__Extracted information__:
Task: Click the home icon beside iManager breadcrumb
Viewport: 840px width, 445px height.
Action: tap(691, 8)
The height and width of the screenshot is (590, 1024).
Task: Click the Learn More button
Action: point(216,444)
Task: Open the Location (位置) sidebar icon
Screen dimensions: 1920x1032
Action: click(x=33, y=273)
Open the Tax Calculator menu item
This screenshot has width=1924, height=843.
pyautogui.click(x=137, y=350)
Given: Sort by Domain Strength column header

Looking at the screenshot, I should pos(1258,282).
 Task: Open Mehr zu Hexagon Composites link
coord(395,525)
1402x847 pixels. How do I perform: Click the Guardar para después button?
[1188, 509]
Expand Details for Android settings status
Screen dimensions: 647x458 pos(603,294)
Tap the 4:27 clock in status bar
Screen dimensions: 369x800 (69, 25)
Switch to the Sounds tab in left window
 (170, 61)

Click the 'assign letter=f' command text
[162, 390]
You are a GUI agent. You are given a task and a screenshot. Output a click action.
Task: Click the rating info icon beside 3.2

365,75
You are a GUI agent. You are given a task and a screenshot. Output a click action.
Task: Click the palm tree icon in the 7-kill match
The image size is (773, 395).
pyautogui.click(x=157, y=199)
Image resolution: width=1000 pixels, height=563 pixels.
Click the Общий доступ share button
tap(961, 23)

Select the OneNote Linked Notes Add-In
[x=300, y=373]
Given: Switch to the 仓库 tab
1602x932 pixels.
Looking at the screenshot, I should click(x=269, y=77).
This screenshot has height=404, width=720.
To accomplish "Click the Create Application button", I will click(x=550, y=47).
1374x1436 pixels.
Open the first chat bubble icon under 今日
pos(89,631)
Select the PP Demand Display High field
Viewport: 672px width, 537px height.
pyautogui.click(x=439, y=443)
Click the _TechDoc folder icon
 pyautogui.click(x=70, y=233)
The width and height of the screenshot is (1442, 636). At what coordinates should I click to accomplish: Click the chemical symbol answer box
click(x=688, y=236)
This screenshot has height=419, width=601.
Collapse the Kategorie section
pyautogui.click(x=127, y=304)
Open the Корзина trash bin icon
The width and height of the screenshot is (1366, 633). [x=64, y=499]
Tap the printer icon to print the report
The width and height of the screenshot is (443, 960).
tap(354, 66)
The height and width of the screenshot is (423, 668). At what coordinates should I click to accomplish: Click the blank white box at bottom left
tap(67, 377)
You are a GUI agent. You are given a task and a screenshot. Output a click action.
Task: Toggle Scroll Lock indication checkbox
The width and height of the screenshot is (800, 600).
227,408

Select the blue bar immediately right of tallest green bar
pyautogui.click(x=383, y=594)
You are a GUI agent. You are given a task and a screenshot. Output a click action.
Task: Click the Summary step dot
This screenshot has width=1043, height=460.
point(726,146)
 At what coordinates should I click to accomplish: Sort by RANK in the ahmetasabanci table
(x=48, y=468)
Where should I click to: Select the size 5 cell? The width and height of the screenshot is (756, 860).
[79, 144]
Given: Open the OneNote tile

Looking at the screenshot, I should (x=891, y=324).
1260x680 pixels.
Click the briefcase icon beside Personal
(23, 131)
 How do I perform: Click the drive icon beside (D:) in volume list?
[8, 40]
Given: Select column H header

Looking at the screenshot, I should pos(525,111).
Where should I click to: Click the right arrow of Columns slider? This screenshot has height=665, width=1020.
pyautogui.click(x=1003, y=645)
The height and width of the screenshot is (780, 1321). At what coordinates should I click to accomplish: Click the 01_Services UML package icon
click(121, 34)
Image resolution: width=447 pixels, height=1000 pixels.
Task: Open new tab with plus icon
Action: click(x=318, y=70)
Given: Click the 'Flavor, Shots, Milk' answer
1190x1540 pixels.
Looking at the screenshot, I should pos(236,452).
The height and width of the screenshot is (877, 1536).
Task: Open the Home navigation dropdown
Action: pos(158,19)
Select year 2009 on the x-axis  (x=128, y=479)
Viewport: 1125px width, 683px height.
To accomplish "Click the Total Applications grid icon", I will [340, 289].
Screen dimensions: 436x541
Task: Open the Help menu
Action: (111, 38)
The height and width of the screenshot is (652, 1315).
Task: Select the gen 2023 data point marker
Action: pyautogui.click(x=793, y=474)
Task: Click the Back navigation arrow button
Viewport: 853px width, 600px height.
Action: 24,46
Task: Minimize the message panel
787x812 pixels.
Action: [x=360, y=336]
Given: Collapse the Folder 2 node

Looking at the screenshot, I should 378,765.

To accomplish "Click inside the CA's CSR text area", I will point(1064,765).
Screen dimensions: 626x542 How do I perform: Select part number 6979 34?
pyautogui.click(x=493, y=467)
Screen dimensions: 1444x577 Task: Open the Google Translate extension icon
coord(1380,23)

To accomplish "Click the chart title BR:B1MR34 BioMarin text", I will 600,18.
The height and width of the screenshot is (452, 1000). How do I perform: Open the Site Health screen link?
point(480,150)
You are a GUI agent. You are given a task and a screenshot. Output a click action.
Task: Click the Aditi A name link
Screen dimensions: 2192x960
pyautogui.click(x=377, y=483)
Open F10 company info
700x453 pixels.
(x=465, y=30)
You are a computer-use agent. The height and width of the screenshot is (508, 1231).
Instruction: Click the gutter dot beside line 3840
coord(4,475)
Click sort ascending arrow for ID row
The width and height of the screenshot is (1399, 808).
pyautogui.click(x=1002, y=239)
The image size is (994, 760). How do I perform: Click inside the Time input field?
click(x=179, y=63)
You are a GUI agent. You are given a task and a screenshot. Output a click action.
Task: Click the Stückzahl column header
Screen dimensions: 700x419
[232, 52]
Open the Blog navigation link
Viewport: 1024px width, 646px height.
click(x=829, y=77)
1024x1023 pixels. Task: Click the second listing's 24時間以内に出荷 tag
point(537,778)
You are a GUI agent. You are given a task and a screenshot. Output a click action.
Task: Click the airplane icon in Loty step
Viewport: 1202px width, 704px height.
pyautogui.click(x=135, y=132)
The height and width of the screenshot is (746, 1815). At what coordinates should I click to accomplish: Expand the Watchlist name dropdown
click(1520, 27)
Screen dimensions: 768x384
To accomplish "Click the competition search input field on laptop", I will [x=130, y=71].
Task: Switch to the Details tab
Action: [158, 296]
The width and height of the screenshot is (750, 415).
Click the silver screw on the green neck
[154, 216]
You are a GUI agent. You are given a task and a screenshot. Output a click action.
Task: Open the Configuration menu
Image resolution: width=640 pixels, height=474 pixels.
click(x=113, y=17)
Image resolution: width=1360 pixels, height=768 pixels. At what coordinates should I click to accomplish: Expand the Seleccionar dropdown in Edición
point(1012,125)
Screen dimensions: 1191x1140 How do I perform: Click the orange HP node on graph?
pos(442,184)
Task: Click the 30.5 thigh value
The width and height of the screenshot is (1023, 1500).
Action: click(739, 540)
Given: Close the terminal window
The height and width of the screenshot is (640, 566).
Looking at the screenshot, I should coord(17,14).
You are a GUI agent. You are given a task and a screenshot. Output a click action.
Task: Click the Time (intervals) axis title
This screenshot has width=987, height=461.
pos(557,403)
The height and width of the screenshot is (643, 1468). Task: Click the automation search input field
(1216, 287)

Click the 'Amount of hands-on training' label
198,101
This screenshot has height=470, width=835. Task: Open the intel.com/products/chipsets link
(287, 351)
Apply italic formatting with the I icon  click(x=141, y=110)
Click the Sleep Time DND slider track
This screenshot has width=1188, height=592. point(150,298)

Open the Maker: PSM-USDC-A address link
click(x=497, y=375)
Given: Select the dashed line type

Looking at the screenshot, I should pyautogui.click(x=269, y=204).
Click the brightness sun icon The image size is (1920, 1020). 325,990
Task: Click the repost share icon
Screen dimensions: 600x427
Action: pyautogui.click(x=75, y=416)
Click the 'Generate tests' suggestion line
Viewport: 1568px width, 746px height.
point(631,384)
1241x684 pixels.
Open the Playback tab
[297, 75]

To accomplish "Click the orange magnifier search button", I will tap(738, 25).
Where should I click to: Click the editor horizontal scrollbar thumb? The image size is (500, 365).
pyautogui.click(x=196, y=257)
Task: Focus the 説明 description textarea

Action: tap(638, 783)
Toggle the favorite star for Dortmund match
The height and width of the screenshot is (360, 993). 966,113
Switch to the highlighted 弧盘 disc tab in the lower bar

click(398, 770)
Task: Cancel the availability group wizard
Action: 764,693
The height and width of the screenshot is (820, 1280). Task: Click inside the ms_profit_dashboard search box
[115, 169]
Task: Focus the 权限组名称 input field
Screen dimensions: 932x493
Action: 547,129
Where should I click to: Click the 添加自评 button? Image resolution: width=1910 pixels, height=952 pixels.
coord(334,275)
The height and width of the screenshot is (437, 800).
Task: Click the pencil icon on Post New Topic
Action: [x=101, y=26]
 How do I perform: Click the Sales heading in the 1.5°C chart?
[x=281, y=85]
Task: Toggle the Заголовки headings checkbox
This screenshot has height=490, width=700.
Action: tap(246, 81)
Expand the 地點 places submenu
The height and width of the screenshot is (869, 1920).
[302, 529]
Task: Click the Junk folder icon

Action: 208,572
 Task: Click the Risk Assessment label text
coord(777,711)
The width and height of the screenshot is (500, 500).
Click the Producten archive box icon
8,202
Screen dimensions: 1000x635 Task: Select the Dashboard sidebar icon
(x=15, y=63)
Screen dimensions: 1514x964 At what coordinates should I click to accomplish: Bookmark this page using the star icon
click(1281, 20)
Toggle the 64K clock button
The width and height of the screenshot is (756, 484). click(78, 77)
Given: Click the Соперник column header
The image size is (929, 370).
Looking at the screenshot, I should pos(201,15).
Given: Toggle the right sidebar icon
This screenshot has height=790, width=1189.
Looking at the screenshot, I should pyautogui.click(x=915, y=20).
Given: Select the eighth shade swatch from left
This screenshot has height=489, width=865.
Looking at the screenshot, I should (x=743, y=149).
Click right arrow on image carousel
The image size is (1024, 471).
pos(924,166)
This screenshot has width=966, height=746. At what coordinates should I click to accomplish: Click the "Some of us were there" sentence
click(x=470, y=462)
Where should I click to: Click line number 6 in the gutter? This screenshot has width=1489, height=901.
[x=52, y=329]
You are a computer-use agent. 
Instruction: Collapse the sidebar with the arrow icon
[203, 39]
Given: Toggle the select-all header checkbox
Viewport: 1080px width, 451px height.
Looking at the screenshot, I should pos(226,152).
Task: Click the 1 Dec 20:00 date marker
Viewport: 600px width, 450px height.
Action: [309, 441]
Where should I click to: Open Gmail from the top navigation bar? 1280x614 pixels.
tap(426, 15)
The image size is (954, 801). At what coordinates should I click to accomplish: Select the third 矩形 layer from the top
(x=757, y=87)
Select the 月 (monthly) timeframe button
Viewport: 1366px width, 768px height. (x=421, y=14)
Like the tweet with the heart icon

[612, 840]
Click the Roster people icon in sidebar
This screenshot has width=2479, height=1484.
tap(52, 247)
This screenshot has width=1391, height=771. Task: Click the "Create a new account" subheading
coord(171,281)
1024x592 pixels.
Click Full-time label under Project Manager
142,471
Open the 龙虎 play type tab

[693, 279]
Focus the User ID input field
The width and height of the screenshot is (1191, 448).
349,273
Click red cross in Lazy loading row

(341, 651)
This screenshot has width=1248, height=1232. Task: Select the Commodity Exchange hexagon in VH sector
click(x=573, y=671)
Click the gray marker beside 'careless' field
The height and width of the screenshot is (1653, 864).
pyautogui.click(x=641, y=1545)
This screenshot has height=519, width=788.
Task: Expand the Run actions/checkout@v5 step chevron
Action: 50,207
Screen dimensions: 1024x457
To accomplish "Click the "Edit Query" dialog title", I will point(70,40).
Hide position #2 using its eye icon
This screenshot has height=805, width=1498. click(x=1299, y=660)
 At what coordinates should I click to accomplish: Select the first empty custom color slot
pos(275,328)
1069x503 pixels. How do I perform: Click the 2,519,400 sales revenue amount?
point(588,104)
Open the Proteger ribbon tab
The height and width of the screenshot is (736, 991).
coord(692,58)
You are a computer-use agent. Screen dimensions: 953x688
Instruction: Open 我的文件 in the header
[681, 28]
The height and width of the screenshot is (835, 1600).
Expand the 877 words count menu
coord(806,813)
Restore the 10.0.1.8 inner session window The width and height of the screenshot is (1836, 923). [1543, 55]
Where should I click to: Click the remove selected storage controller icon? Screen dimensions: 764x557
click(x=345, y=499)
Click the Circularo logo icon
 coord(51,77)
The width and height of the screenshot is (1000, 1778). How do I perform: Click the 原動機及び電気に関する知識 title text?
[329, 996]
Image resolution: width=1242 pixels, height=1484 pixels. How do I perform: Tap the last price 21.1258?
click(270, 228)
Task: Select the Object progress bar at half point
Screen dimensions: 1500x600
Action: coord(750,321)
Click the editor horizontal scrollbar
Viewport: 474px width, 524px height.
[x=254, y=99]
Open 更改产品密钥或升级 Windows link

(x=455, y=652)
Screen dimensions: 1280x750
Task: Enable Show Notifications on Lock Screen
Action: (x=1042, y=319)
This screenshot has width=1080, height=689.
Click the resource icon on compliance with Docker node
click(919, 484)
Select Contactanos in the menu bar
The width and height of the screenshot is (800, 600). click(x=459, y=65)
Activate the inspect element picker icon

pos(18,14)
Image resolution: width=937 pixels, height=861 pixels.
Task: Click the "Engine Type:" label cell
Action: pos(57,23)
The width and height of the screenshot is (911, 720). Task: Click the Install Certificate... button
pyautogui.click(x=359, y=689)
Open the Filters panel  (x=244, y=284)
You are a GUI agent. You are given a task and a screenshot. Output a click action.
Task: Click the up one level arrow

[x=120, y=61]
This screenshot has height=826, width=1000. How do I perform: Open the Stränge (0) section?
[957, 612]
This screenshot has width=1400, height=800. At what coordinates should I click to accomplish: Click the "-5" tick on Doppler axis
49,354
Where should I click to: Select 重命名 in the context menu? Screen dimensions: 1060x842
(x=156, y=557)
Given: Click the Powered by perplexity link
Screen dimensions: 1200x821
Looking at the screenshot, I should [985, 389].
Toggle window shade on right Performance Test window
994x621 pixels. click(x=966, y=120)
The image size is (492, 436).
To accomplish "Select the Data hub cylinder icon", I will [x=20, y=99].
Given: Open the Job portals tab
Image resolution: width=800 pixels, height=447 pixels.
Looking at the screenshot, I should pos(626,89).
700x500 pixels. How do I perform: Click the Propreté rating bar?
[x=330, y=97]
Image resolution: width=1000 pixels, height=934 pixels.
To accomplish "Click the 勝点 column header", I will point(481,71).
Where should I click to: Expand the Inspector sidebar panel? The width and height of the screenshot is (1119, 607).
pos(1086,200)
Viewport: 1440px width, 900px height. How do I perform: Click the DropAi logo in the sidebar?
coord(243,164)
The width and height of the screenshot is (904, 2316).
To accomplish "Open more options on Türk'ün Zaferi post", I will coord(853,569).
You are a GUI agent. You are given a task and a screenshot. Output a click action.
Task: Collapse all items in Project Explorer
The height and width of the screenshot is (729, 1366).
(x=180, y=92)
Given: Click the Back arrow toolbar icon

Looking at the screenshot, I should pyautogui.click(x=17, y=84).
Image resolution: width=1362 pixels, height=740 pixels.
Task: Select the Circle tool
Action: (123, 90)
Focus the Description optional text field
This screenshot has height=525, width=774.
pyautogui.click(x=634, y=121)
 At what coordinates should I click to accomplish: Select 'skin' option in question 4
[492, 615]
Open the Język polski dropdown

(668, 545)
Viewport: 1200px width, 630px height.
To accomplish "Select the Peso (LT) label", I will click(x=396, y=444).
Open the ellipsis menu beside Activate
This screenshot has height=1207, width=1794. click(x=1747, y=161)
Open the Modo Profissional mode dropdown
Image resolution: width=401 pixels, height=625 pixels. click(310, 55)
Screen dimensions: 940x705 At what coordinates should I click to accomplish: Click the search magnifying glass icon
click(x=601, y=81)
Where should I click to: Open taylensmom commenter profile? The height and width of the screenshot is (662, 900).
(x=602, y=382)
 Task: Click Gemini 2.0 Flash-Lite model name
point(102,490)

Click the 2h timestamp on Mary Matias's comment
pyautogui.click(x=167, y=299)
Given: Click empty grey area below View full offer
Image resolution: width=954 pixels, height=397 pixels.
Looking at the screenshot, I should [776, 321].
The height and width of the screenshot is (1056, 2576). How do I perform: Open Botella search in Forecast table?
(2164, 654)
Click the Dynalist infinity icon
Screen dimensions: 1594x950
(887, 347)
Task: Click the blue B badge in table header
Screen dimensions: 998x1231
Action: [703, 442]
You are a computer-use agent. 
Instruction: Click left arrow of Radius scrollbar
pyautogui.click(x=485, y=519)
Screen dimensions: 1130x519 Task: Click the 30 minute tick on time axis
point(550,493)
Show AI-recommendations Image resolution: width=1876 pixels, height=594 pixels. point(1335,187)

__What you should do__:
In the material above, find each line containing the word "computer" and copy it.

__Solution to this task__:
You are a computer-use agent. The height and width of the screenshot is (508, 1231).
You are a computer-use agent. 
You are a computer-use agent. Screen dimensions: 953x688
You are a computer-use agent. 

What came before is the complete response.